Now, the interesting question becomes: is the company that is relying on apps to get their person to the negotiation going to accept in perpetuity that the best tools for the job are a legal pad, an email account, a smartphone and a spreadsheet?

Given that apps are used to deliver services that are changing the business process of every other enterprise department, it would be shocking to me if the critically important role that procurement teams must play to negotiate supplier contracts were the sole exception to the present wave of innovation. But that doesn’t mean that in-person negotiations will end. It just means they will happen differently, and hopefully better.

Remember what it was like to have factual disputes with someone? I remember being in the Second Grade and arguing with my best friend about what the capital of Russia was (yes, I am a huge nerd). My friend said it was Moscow, I said it was St. Petersburg. He stormed off and said he was going to the library to look it up. A full 24 hours later, he proved me wrong, I admitted defeat and we resumed being friends. Now, there’s Wikipedia, there’s Google. If people have a factual dispute, it is so trivially easy to look up the correct answer.
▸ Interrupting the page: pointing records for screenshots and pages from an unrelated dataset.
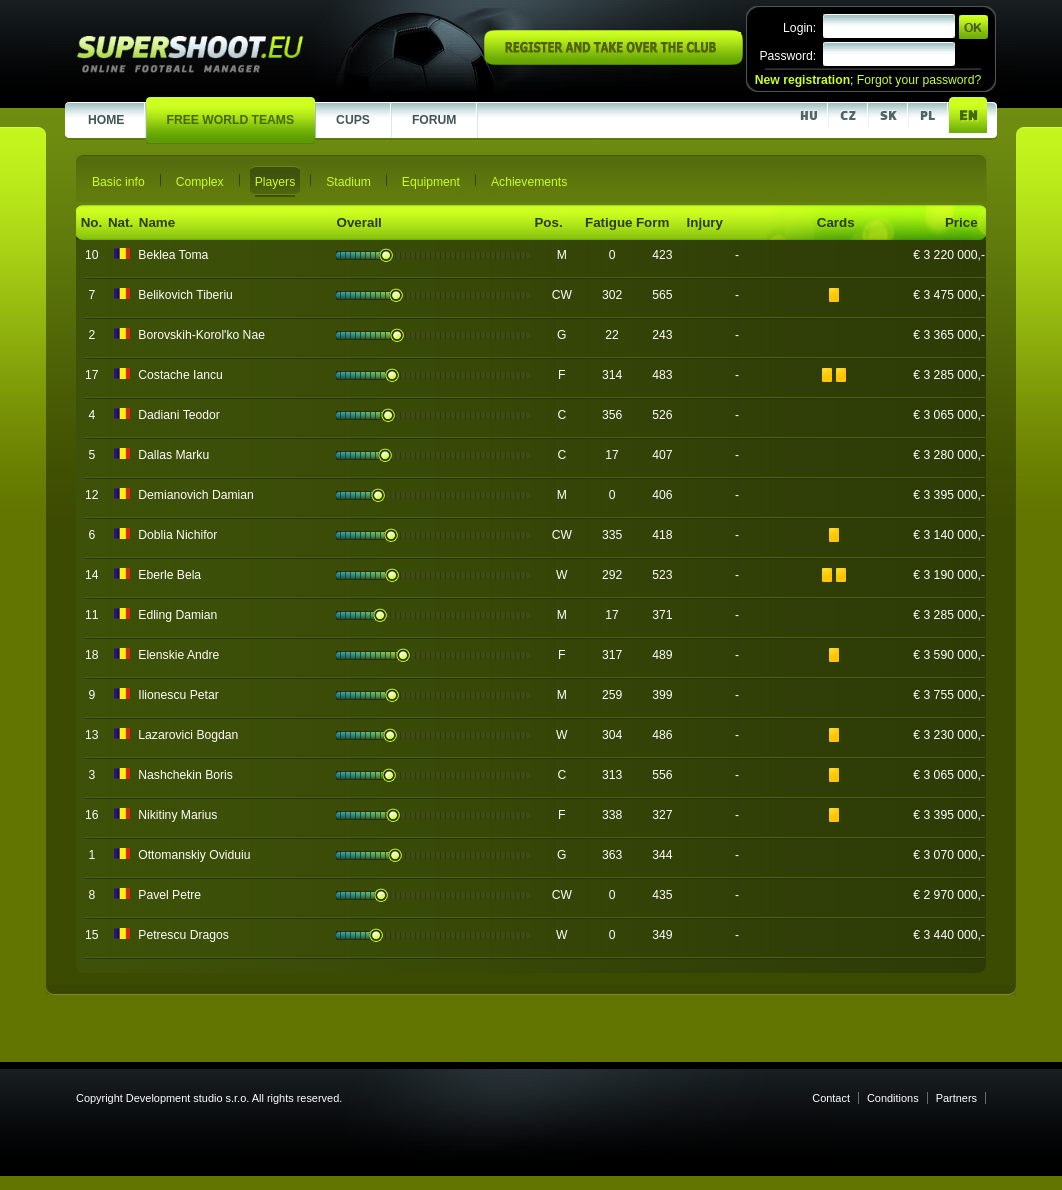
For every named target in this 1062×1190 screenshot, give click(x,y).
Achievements (529, 182)
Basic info (118, 182)
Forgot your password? (919, 80)
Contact (831, 1098)
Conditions (893, 1098)
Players (275, 182)
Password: (787, 56)
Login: (799, 28)
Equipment (431, 182)
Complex (200, 182)
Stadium (348, 182)
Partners (956, 1098)
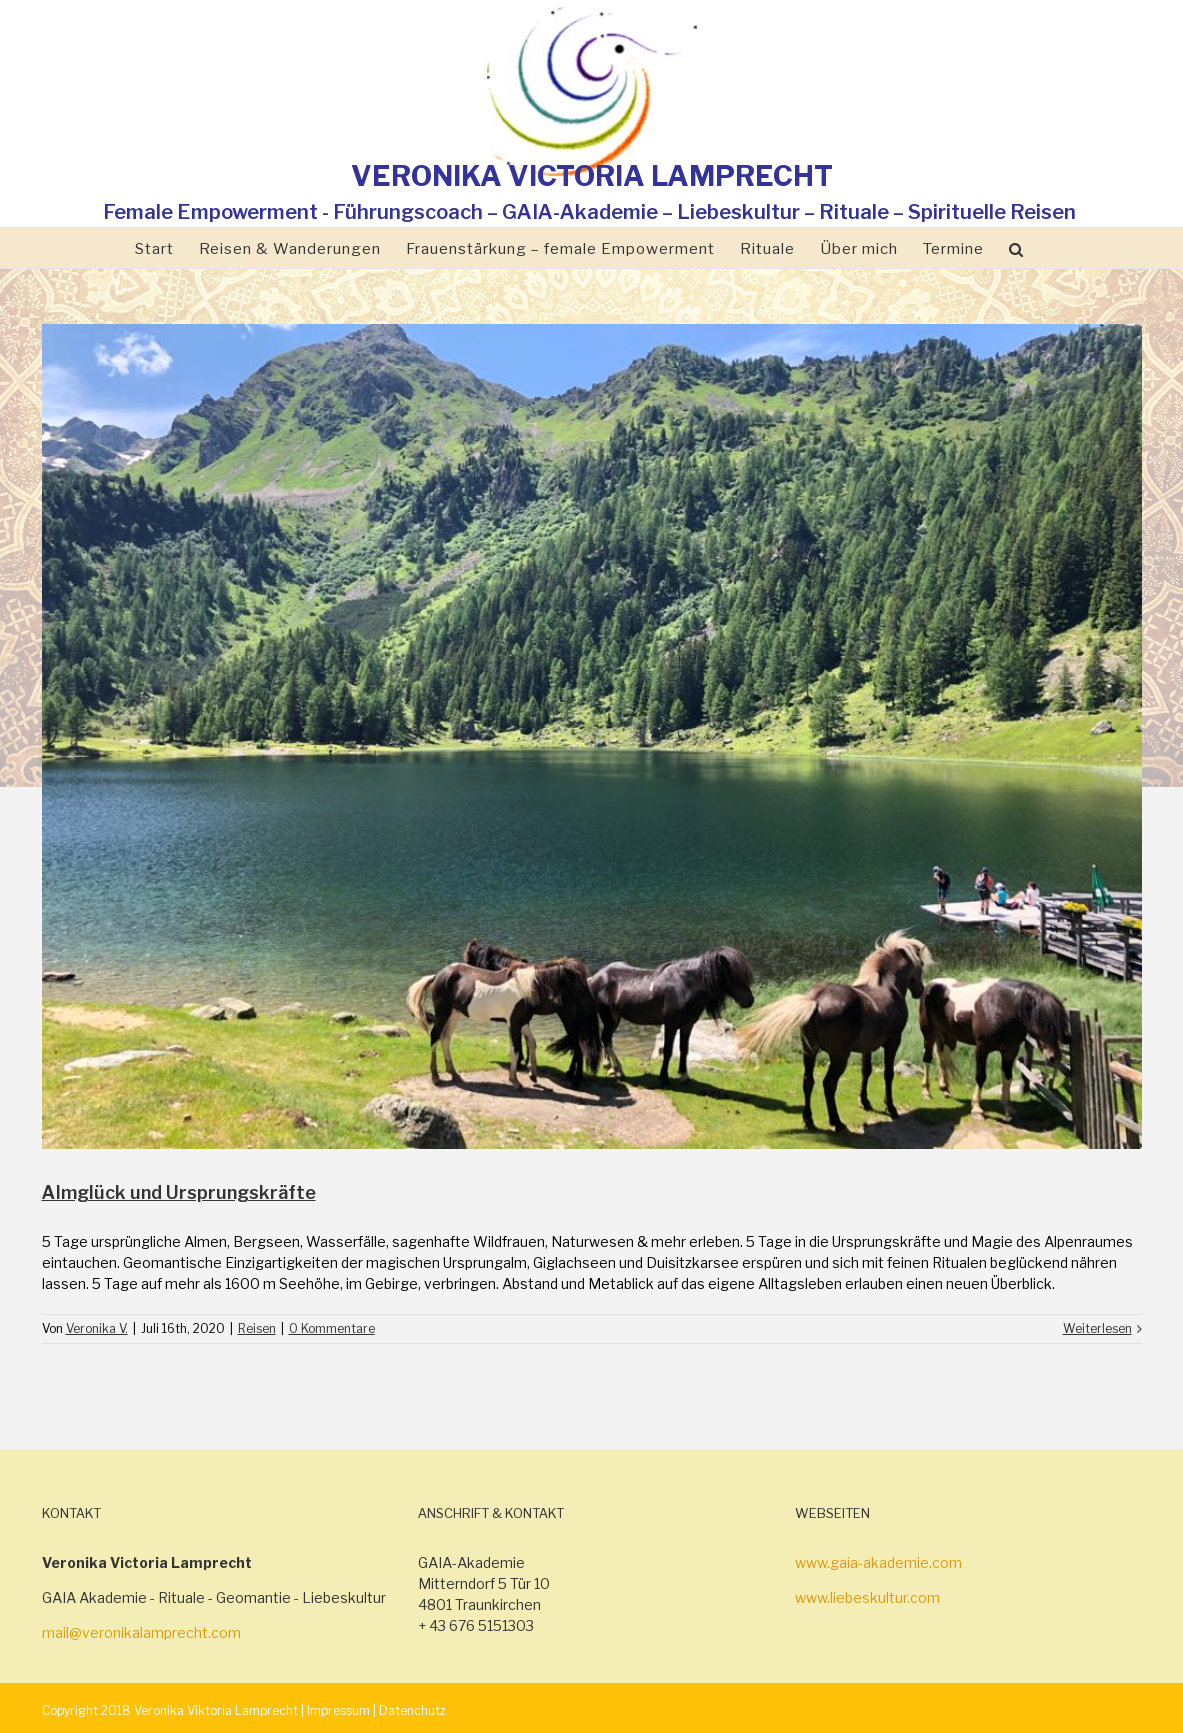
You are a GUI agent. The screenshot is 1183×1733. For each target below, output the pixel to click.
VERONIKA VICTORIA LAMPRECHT (592, 176)
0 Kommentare (332, 1328)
What if looking up how much money your company spent on a supplier was as easy as looking up the capital of Russia on Wikipedia? How would having that type of information at your fingertips change the game?

There is simply too much enterprise value in making this type of data accessible to procurement managers for someone not to do it sooner or later. And making that info available doesn’t mean eliminating in-person negotiations (or the relationships they sustain) any more than eliminating my Second Grade best friend’s trip to the library to find a World Atlas gets in the way of friendship. In fact, getting the facts quickly makes it easier for us to resolve our adversarial positions and then get onto the next thing. This is the role that data will likely play in supplier negotiations, rather than fully displacing the need for in-person relationships between buyers and suppliers.